Church choirs are for the people who think of music as a hobby. Or for people who didn’t have the kind of personal motivation it takes to be a musician. Regardless, they are people who are there for the fun of it, who never gasp when the dynamics in a Verdi piece are disregarded, who don’t car one bit for era appropriate stylings.
Church choirs, by definition, are casual.
Correction on the 1st paragraph: You cannot force UNtrained musicans et cetera. sorry.
Church choirs can produce a wide range of sounds, though. The attitude that if most of the choir recognizes the tune and has some concept of their part, you don’t need to rehearse any more, is not essential for volunteer choirs.
The unplanned performance of “Whispering Hope” goes like this: “Whis… whis… whis… whis… per… whis… ing.. whis..hope…” and then maybe half a dozen other people chiming in with more whisses as the rest of the group heads into the next line. It’s wonderful.
Does the name Marty Haugen (sp?) mean anything to you?
… At our last church, the one where I was so angry all of the time, 95% of all music sung was written by Marty Haugen. I don’t remember if we ever once sang anything older than the 1970’s, except for one wretched period where (to celebrate Black History Month) they sang “spirituals”. Mind you, they were not sung with a “spiritual” style beat or ryhthm – they were slowed down to a stately crawl. And they had the very white, operatically trained music leader up there, putting operatic pronounciation and emphasis on passages containing words like “dem” and “we is gonna”. It was horrific.
That “Don’t break the chain” thing looks very stressful.

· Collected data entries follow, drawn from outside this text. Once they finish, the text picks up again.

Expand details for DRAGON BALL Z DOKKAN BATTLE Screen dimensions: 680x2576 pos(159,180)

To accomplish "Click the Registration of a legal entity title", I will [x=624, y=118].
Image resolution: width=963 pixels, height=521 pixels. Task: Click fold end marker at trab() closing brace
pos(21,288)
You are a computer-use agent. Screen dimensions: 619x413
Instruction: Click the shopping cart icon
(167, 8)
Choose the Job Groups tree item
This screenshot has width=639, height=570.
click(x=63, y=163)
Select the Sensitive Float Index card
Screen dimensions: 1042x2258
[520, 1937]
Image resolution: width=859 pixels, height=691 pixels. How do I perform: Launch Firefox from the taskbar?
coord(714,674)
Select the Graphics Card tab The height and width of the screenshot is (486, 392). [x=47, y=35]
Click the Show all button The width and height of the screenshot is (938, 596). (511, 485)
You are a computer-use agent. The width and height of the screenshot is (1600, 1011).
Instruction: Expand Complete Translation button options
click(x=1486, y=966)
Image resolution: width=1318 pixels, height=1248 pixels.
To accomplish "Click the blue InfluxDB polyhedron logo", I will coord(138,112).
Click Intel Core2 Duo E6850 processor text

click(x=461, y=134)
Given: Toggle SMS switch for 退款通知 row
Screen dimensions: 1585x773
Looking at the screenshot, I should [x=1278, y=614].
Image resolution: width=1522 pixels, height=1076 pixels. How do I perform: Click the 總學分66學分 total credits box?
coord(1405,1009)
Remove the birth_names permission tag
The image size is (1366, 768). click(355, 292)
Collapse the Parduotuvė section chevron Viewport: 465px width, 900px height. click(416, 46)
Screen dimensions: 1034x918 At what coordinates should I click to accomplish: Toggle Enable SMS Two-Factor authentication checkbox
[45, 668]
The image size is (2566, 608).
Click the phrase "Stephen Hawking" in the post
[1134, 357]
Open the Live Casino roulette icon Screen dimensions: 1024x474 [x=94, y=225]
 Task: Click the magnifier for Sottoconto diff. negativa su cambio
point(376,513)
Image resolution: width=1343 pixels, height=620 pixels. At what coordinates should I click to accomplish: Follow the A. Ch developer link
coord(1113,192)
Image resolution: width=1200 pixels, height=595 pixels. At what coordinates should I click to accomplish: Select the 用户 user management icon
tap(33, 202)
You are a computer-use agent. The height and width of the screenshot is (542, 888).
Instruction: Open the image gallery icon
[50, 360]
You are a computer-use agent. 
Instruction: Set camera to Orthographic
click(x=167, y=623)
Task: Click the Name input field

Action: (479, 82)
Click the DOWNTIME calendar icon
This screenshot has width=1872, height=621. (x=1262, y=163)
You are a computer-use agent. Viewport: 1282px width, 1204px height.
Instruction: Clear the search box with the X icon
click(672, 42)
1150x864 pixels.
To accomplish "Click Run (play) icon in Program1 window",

I like the idea of a subversive church choir subgroup. I’m sure you could base a good story around that
Oh and I love the song ‘Whispering Hope’. When I was playing mandolin in a band, ‘Whispering Hope’ (Along with ‘The Old Rugged Cross’, and ‘nearer My God to Thee’) were among my favourite concert regulars. (Not so much my mother’s favourites to play however, because the steel guitar sections were a lot more difficult that the mando sections. She had tricky counter melodies and obligatos , we concentrated on melody or harmony lines mostly and our obligatos were easier than hers
)
I just have to ask why don’t mainline Protestant’s think Jesus is coming soon?